▸ **What is being asked**: Could you write the next part of the article below about the Trump administration's options for weakening the Obamacare marketplace, picking up right after its last sentence?

▸ **Excerpt provided**:
───

Despite the dire predictions, most analysts — from S&P to the Brookings Institution — say the individual marketplace as it currently operates is not going to collapse on its own.
Perhaps the most significant way Trump could help aid the Obamacare market's explosion would be to halt the payment of the crucial cost-sharing subsidies.
Such payments go to insurers to offset the costs they incur for offering lower deductible and out-of-pocket cost plans to people in the exchanges with income of up to 200% of the federal poverty line. Roughly 58% of the 12.2 million people signed up through the ACA exchanges benefit from these subsidies.
However, the House has argued that since this money was not assigned in an appropriations bill, it constitutes an illegal use of funds. It sued the executive branch under the Obama administration in a case now named House v. Price (referring to current Health and Human Services Secretary Tom Price). A court ruled in favor of the House in May 2016, but the Obama administration appealed the ruling and a judge ordered the payments to continue until the appeal was heard.
The New York Times reported Monday that the Trump administration still has plans to continue the cost-sharing subsidies. The Department of Health and Human Services pushed back on the report on Tuesday, calling it "inaccurate." HHS spokesperson Alleigh Marré said regarding the decision to prosecute the case (emphasis ours):
"The administration is current deciding its position on the matter. We have not been contacted by Democrats to save Obamacare, because they consider Obamacare to be a losing cause. Democrats need to help to solve this failed Obamacare plan. The report was in reference to the current status of the lawsuit and is not an indication of what will happen in the future. No decision has been made about how the administration will proceed."
If Trump and Attorney General Jeff Sessions decide to drop the appeal, the subsidies would cease and cause costs to soar, said Cynthia Cox, associate director at the Kaiser Family Foundation, a nonpartisan health organization.
"If the administration were to drop the case, the fear for insurers is that costs to cover those lowest-income people would soar," Cox said. "These subsidies help insurers provide that coverage and without it, fewer of them would be willing to be in the exchanges."
Even if the companies stayed in the market, insurers would have to increase their premiums substantially in order to make up for the lost payments. Kaiser estimates that average premiums would have to increase 19% on top of current estimates in order to make up for the lost payments.
Additionally, states would see a wide range of premium increases, varying between an extra 9% in North Dakota to an additional 27% in Mississippi.
Laid-back mandate enforcement
Another major option the Trump administration has at its disposal would be taking a step back on the tax penalty for people who don't obtain insurance.
The Internal Revenue Service already confirmed in February that if a person did not fill out their tax form indicating they had insurance, called a "silent" return, the agency would still accept it. While the mandate could still come up in an audit, it is a big change from the outright rejection of forms the IRS had outlined, making it easier to avoid the individual mandate.
Cox said the Trump administration could also instruct the IRS not to investigate any instances of a "silent" return for then individual mandate, or easily grant waivers for the mandate penalty, allowing people to get out of paying.
"If the Trump administration were to do either of those things, it would have the same effect as repealing the individual mandate," Cox said.

───

▸ **The data**:
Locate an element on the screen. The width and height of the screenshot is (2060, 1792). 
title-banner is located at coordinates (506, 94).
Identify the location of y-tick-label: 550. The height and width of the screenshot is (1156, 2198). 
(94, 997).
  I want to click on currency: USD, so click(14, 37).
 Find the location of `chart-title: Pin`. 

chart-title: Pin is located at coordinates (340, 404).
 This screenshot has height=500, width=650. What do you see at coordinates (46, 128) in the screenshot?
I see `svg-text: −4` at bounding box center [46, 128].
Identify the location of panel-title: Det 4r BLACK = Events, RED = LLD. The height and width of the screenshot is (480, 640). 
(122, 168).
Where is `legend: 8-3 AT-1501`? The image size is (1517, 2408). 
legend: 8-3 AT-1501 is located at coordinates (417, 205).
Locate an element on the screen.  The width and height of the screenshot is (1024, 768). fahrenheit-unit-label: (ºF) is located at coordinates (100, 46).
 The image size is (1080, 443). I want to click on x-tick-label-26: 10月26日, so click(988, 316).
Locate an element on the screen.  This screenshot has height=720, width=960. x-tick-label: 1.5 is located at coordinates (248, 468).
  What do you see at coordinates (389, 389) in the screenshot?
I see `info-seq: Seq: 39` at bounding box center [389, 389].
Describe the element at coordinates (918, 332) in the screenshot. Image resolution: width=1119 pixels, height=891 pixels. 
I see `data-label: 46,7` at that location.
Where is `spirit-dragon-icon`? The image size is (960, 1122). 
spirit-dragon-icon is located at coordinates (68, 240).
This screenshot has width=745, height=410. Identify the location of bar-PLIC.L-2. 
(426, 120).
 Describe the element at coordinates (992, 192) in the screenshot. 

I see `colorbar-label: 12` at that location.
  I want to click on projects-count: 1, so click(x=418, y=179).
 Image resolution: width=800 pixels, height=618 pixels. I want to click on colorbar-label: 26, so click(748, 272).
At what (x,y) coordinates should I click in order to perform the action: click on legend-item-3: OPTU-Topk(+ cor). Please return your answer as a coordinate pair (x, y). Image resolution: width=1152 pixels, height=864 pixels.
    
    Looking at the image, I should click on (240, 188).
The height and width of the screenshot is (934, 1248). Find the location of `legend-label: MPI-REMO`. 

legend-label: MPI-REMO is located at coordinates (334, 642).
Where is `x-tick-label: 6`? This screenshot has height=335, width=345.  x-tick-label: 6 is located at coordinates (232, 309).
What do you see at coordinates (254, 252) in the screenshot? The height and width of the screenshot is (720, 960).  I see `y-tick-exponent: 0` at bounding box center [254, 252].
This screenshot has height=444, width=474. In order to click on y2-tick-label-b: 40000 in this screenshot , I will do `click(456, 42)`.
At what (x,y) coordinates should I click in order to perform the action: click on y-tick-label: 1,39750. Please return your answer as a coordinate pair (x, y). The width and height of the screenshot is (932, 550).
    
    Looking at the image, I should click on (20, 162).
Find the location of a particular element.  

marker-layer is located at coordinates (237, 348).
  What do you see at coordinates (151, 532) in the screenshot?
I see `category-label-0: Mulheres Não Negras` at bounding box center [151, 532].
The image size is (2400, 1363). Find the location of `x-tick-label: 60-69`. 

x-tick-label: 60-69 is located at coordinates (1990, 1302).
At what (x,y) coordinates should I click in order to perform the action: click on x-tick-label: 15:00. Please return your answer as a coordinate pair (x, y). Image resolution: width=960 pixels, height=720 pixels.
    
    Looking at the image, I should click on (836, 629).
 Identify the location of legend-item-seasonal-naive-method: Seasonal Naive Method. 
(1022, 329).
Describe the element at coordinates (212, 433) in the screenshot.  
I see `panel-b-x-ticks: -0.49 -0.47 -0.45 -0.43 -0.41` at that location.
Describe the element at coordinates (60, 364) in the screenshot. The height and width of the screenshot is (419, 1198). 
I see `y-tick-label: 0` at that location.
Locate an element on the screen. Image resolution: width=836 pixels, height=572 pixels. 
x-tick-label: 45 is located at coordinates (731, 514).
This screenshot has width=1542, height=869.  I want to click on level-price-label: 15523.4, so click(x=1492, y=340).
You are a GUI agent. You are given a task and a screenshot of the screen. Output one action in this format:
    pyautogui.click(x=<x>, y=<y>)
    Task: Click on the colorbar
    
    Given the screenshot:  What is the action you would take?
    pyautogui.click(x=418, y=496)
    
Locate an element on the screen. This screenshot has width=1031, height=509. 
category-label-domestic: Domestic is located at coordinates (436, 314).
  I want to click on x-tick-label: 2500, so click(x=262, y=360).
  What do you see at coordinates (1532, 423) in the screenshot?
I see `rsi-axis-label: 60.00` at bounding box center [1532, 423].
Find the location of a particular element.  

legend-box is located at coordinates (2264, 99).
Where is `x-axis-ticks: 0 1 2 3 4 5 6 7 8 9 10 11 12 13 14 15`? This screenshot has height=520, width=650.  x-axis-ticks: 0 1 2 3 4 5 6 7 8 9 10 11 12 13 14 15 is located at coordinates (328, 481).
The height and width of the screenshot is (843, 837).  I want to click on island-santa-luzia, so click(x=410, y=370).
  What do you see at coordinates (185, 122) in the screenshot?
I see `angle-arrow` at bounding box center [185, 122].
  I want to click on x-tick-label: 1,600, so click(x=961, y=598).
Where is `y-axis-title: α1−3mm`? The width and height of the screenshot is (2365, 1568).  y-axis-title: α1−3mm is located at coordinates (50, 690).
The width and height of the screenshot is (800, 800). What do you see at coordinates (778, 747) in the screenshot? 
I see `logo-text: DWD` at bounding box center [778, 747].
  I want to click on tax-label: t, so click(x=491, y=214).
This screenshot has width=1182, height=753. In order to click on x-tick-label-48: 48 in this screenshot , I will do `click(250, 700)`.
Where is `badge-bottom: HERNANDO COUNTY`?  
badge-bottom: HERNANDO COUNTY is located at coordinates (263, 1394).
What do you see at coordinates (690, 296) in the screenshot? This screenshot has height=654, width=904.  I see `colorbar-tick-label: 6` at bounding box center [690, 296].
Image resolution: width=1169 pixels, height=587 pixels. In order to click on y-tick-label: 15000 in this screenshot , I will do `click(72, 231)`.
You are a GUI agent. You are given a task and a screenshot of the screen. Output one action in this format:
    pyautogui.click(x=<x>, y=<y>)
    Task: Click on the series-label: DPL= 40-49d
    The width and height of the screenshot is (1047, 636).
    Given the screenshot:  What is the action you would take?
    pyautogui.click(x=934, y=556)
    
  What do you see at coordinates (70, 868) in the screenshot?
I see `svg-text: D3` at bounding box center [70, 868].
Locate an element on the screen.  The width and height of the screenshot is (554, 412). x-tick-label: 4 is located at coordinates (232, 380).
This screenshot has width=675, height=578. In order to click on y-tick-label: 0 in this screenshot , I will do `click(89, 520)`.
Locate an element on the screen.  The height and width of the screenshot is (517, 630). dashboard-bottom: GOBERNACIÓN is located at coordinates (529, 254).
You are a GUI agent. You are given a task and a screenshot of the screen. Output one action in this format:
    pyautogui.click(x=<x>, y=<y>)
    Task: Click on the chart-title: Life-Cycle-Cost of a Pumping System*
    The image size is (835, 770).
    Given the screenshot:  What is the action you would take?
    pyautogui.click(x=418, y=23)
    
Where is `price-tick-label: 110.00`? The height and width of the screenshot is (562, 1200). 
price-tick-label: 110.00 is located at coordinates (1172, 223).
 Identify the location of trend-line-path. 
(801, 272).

───

▸ **Your response**:
While the individual mandate is an incredibly unpopular provision of Obamacare, it is designed to get healthier people into the marketplace to bring down costs for those that are older and sicker. It has also proved to help improve insurers' financial performance in the markets.
Time is running out
There are also other, smaller ways Trump and his administration could undermine the law, like pulling outreach and advertising for exchange enrollment. The most under the radar move for Trump, however, would be to stay incredibly silent.
During the Obama administration, the department of Health and Human Services attempted to provide as much clarity as possible to insurers in order to get them to participate in the insurance market. Changes to the exchanges were announced early, and there was active engagement from HHS.
If Trump and Price decide to stay mum on any future plans for the ACA, the silence alone could deter insurers from continuing to offer plans.
For instance, on April 4, insurer Wellmark said it was pulling out of Iowa's individual health insurance marketplace. Two days later, Aetna announced it was exiting Iowa. The moves leave 99 counties in the state with only one insurer — and five counties with two. A large portion of this is due to the uncertainty surrounding 2018, Cox said.
"Insurers don't know what the rules are going to be next year, so that is making them uncertain about sticking around in a lot of these markets," she said. "If there isn't more clarity from the Trump administration it's likely that these exits will continue and possibly accelerate."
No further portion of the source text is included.